Duplex is a complicated novel. It is somewhat a collection of short stories, though the characters remain the same and it seems to flow in a logical order (one can never tell what fits and what does not in this book). I want to start off by saying, I did not know that this book was going to be science fiction. I want to repeat myself, this book is science fiction. Personally, I still liked it, but it was pretty shocking when it first started and there were robots and people living together, and sorcerers and well, I’ll let you read the book 😉

The crickets were rubbing their hind legs together, unrolling that endless band of sound that when combined with the sound of the sycamore trees tossing their heads in the heat-thickening breeze could cause even a girl as unsentimental as Mary to feel like she’d just left something behind on the porch stoop she couldn’t bear to live without.

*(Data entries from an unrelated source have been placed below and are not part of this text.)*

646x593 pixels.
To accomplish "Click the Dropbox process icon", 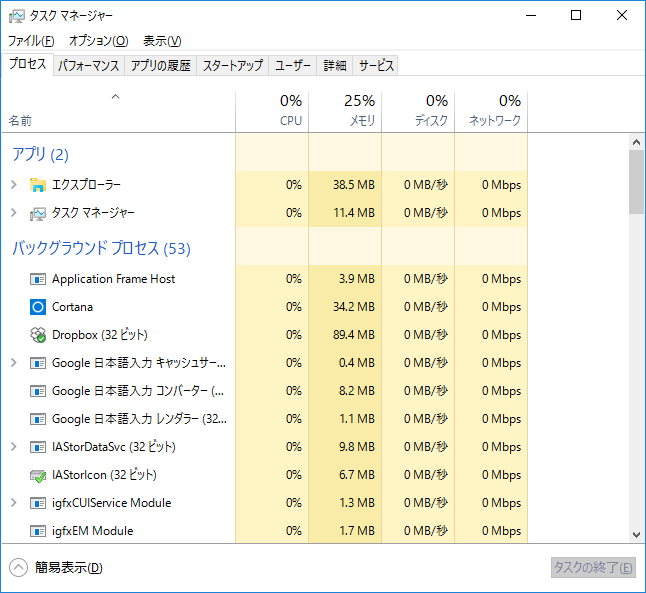I will pyautogui.click(x=38, y=335).
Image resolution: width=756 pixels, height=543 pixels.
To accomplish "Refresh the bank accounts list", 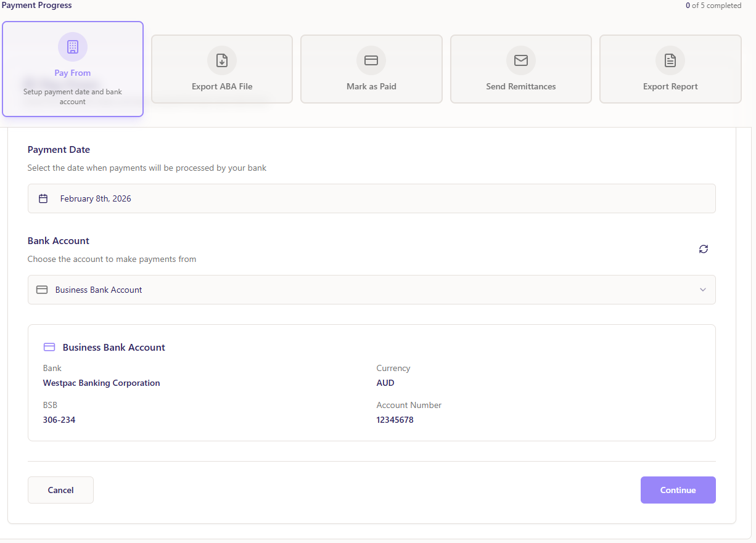I will (x=704, y=249).
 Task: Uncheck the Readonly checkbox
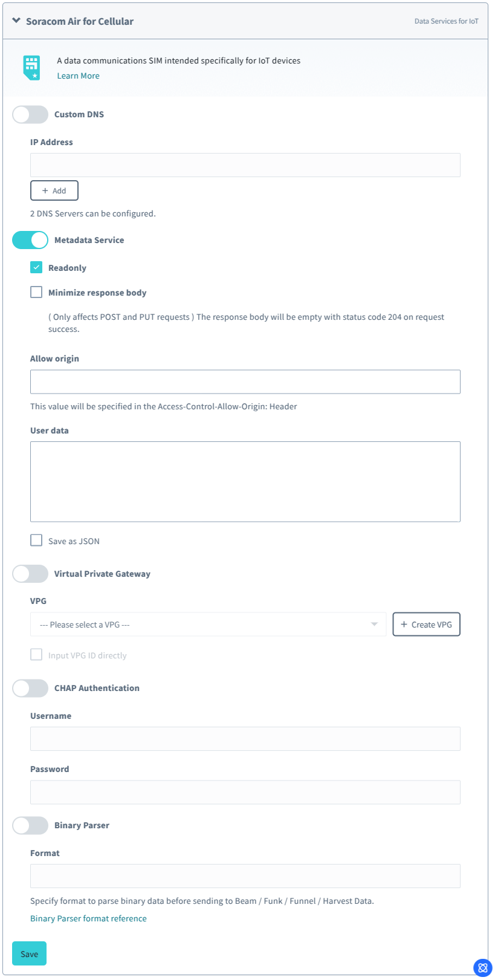(36, 267)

Overall the novel follows the lives of a community, particularly a very plain girl named Mary and her love for Eddie. Eddie goes off to become a ball player, and Mary marries someone else in a very complicated series of events. Their stories are broken up by tales from a woman named Janice, who has the most horrific, yet delightful, stories about girls who came before them. Girls who turned to beads, girls who were horses and mermaids. Janice was my favorite character of the book.

Apes or humans–we all made the same mistake, tempted by shifting leaves or the smell of sex, by music or a ripe banana.

Recommendation if you like science fiction, read this book. If you like magical realism, read this book. If you like beautiful language and like magic, read this book. The language that Davis uses is truly beautiful and striking. The novel is punctuated by magical events juxtaposed with the familiar, like a daughter pulling away from her daughter. I think this novel would be a better read going through it knowing that it is science fiction. The style of writing is complicated, but also flows nicely, so one could read right through it without reading anything at all, so keep in mind that it is complicated and requires attention.

I think it’s often possible for a person to lie to herself while at the same time knowing perfectly well what’s going on.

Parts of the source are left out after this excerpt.